• **PASSAGE SHOWN**
------------------------------------

Insights in how cyanobacteria use ‘leftover’ light in shaded environments
Currently, photosynthesis in plants only converts few percent of the incoming light into chemical energy. This low yield is partly because only a portion of the solar spectrum, corresponding roughly to visible light (wavelengths below 700 nm), can be absorbed and used to power photosynthesis. Roberta Croce, professor of biophysics of photosynthesis of Vrije Universiteit Amsterdam, and her group are trying to increase the absorption of far-red light, corresponding to wavelengths above 700 nanometres.
07/13/2020 | 2:32 PM
The ultimate goal of this research is to introduce a chlorophyll variant from cyanobacteria - which are very good at that specific absorption - into the plants so that they can use far-red light. This is particularly relevant for crops because only far-red light penetrates into the crop field, meaning that mostly far-red light is available for the leaves in the shade. A preliminary study validating this strategy was published July 13 in Nature Plants.
Photosynthesis is the process that transforms light energy into biomass (food and fuel) and in this way it sustains all life on Earth. Cyanobacteria are bacteria that perform photosynthesis. Also plants perform photosynthesis because they contain an organelle very similar to a cyanobacterium (actually it is a cyanobacterium that was “eaten” by the plant long ago).
Cyanobacteria, similar to algae and plants, use pigments called chlorophylls to absorb light and power the electron transfer reactions that initiate photosynthesis, like a sort of natural solar cell. Chlorophyll captures sunlight and converts the solar energy into chemical energy, which is then used for photosynthesis. Not all solar photons, however, carry enough energy to drive these reactions, and the efficiency of photosynthesis substantially drops in the infra-red. This is why oxygenic photosynthesis mostly employs a particular chlorophyll, chlorophyll a. Indeed this pigment, which is responsible for the green coloration of plants, absorbs only visible light (the colours of the rainbow, corresponding to photon wavelengths of 400-700 nm; note that longer photon wavelengths imply lower photon energy). As a result, the infra-red (above 700 nm) wavelengths, representing over 50% of all solar photons reaching the Earth surface, remain largely unutilized. This restriction can be particularly limiting under the shade of a dense plant canopy, where most visible light is absorbed by the upper leaves and the available light is highly enriched in infra-red photons. Therefore, pushing the light-harvesting capacity beyond these natural spectral limits seems promising for increasing biomass yields.

------------------------------------

• **RECORD EXCERPTS**
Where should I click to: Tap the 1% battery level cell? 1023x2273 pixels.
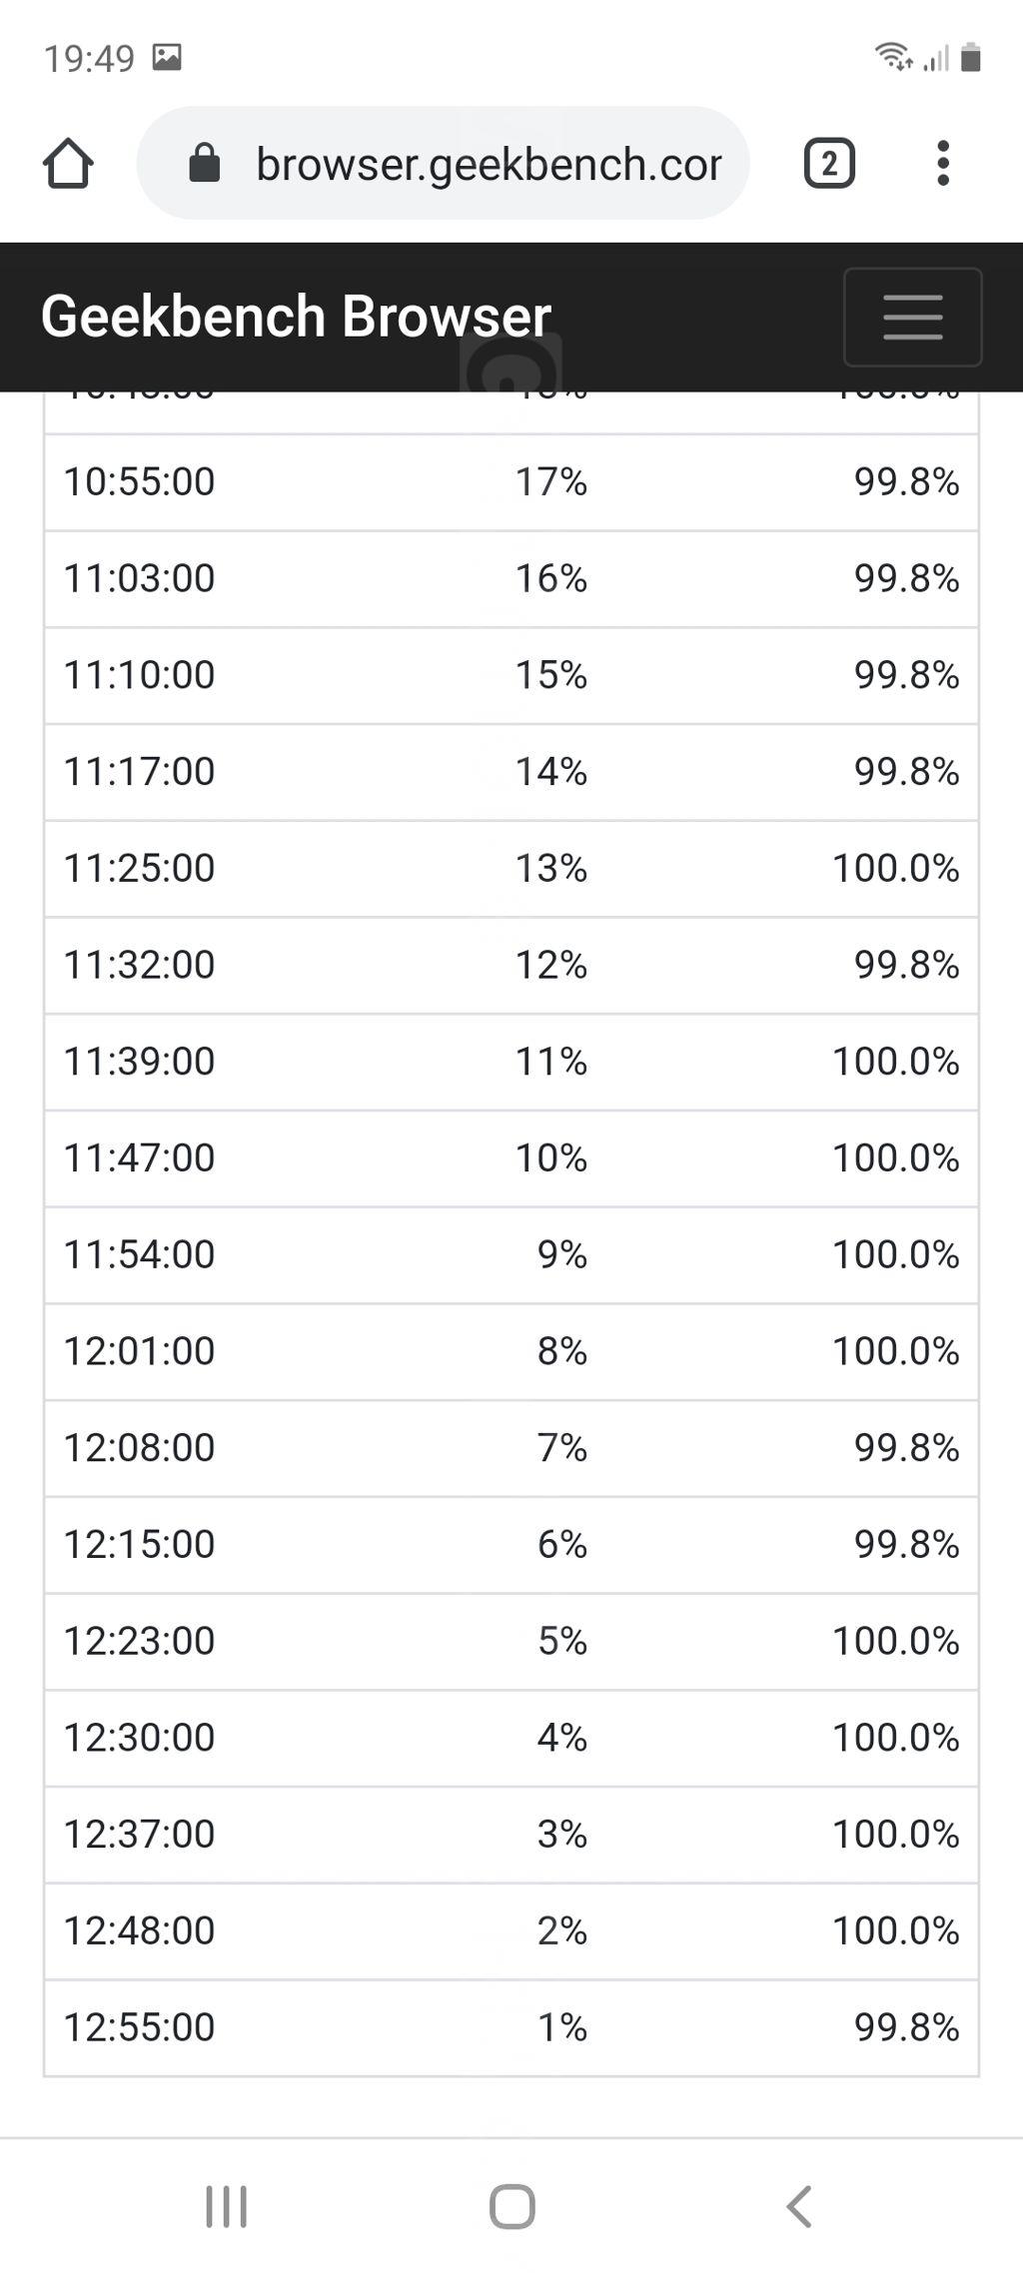[561, 2027]
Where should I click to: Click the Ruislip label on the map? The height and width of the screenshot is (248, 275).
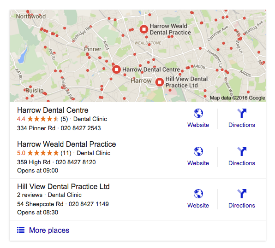pos(34,91)
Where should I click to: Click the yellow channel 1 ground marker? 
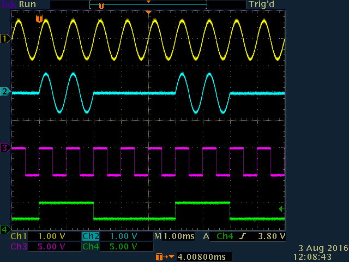pos(5,39)
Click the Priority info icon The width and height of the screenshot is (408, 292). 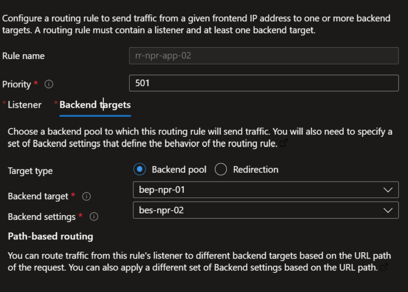(x=49, y=84)
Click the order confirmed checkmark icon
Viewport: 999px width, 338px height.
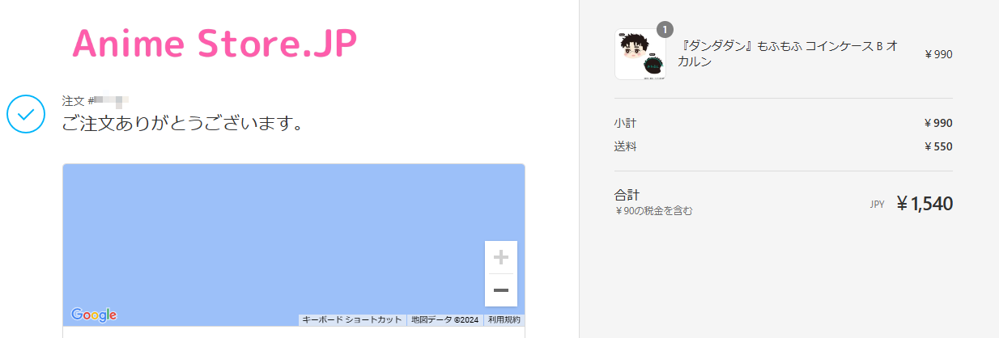26,114
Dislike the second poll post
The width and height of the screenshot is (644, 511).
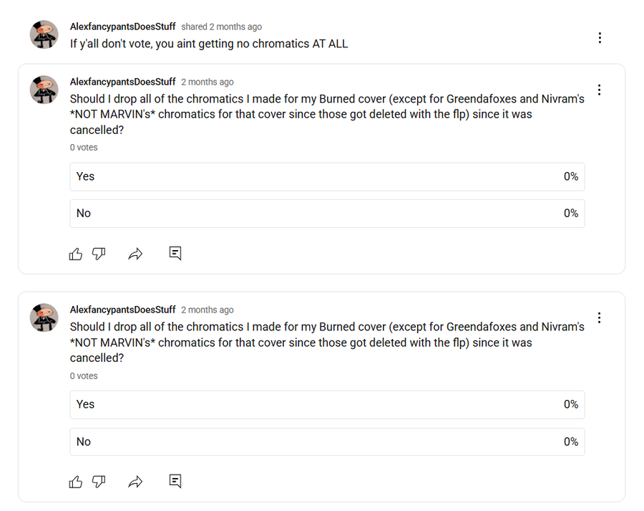click(99, 482)
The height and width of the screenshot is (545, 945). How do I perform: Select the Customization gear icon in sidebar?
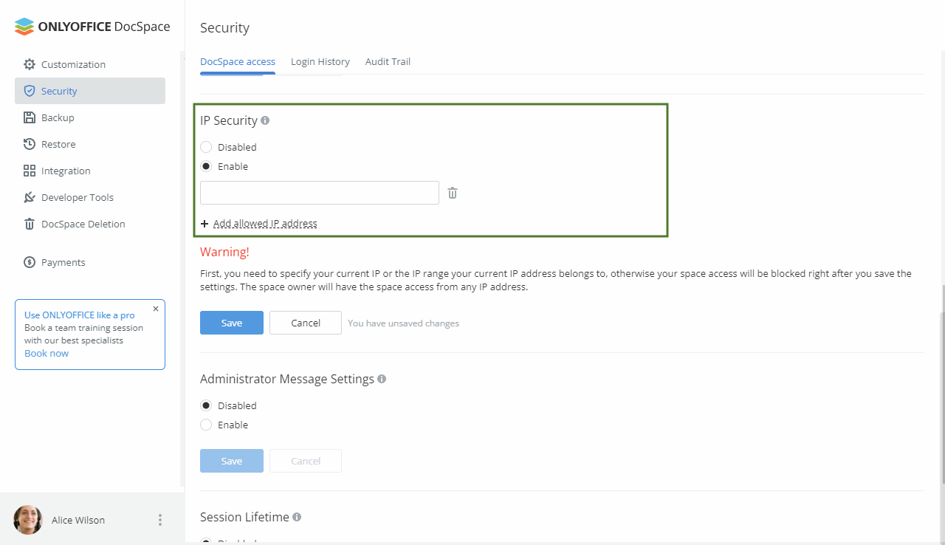[30, 64]
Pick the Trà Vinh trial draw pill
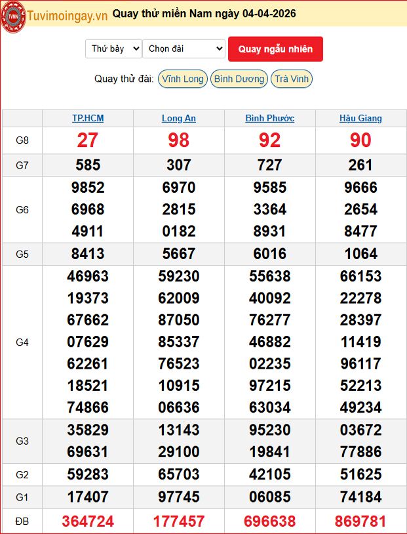Screen dimensions: 407x534 (292, 79)
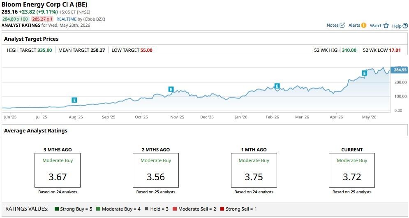This screenshot has height=218, width=409.
Task: Open the Notes pencil icon
Action: click(x=342, y=25)
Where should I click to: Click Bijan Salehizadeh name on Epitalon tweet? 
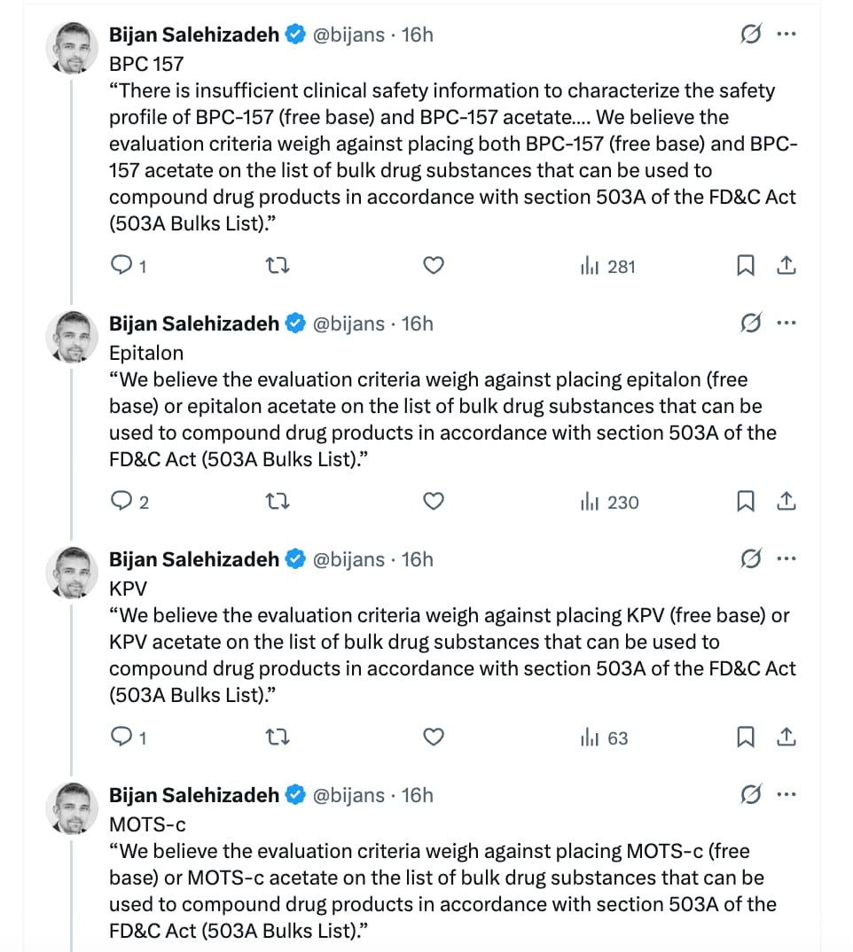(194, 324)
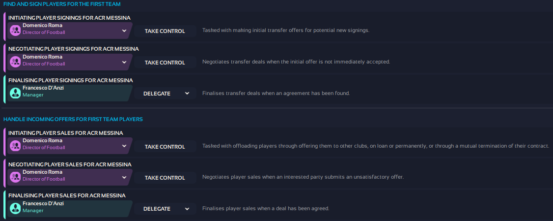
Task: Select the 'Handle Incoming Offers for First Team Players' heading
Action: [73, 119]
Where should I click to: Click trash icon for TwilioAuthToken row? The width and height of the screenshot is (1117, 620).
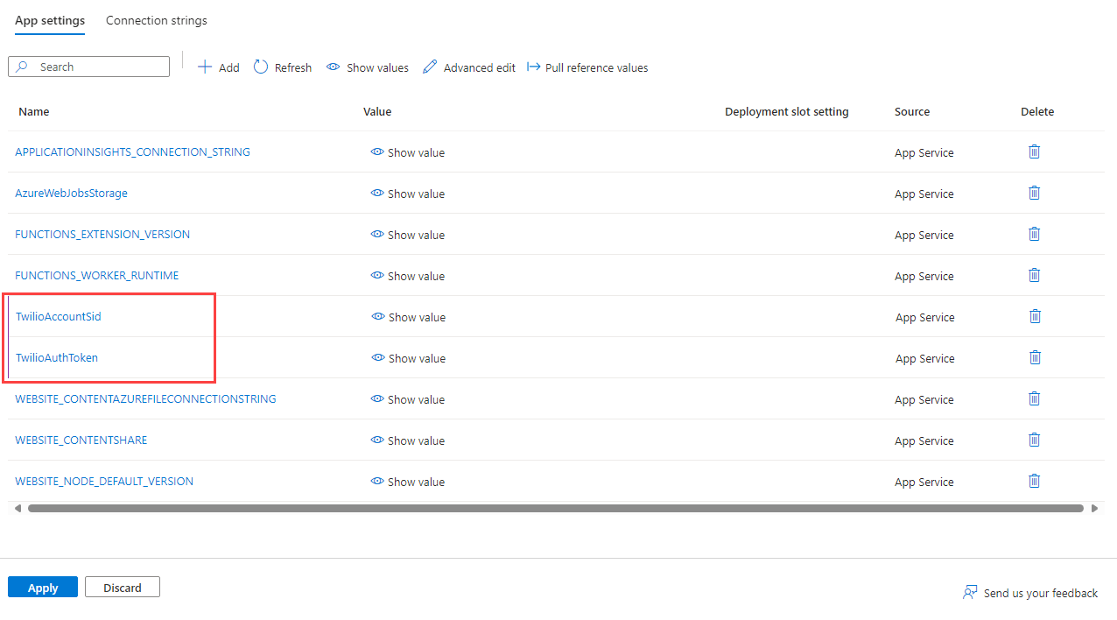1035,357
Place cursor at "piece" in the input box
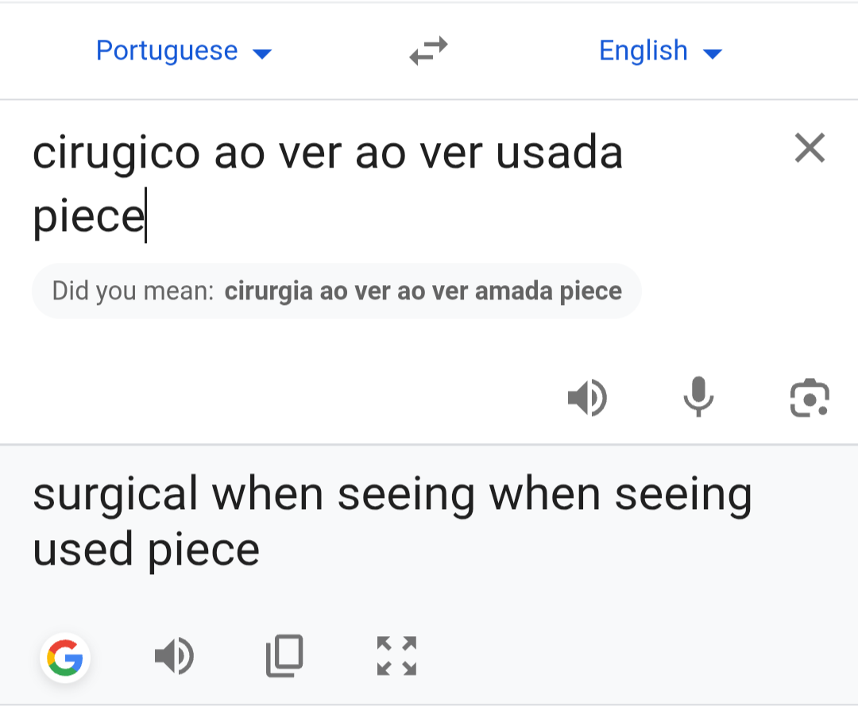 click(x=87, y=215)
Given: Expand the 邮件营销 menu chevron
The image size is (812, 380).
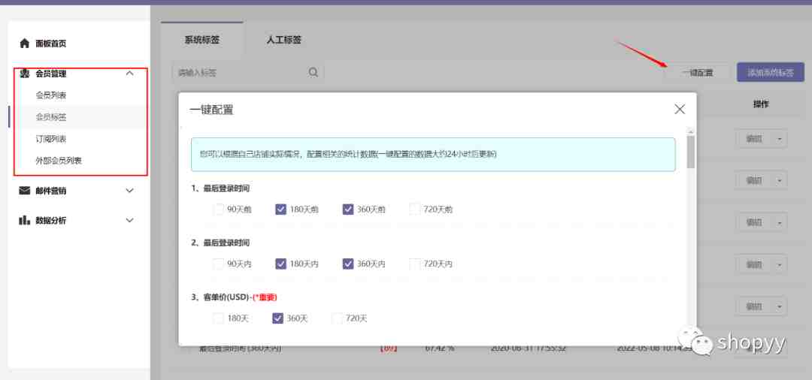Looking at the screenshot, I should [x=129, y=191].
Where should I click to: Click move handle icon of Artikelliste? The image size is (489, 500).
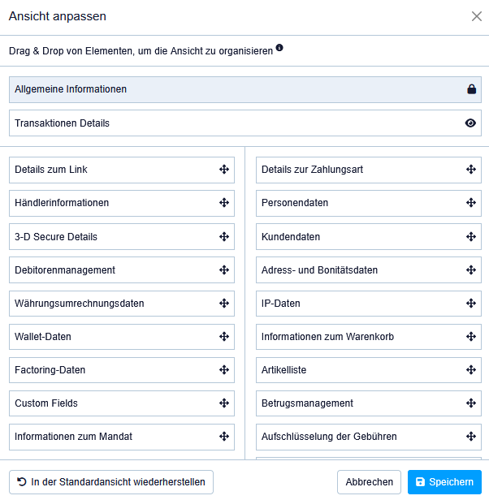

------------------------------------

• **REQUIREMENT 1**
In the cyanobacteria article above, could you set down everything from "07/13/2020 | 2:32" down to "in Nature Plants."?
• **REQUIREMENT 2**
How would you render this sentence from the cyanobacteria article into Spanish: "Cyanobacteria are bacteria that perform photosynthesis."?
• **REQUIREMENT 3**
Can you sum up the cyanobacteria article in two sentences?

• **TASK OUTPUT 1**
07/13/2020 | 2:32 PM
The ultimate goal of this research is to introduce a chlorophyll variant from cyanobacteria - which are very good at that specific absorption - into the plants so that they can use far-red light. This is particularly relevant for crops because only far-red light penetrates into the crop field, meaning that mostly far-red light is available for the leaves in the shade. A preliminary study validating this strategy was published July 13 in Nature Plants.

• **TASK OUTPUT 2**
Las cianobacterias son bacterias que realizan la fotosíntesis.

• **TASK OUTPUT 3**
Chlorophyll a absorbs only visible light, so the infra-red wavelengths above 700 nm, which make up over 50% of solar photons reaching the Earth's surface, remain largely unused, a limit felt most in the shade of a dense plant canopy. Roberta Croce's group at Vrije Universiteit Amsterdam aims to introduce a chlorophyll variant from cyanobacteria into plants so they can use far-red light, and a preliminary study validating this strategy was published in Nature Plants.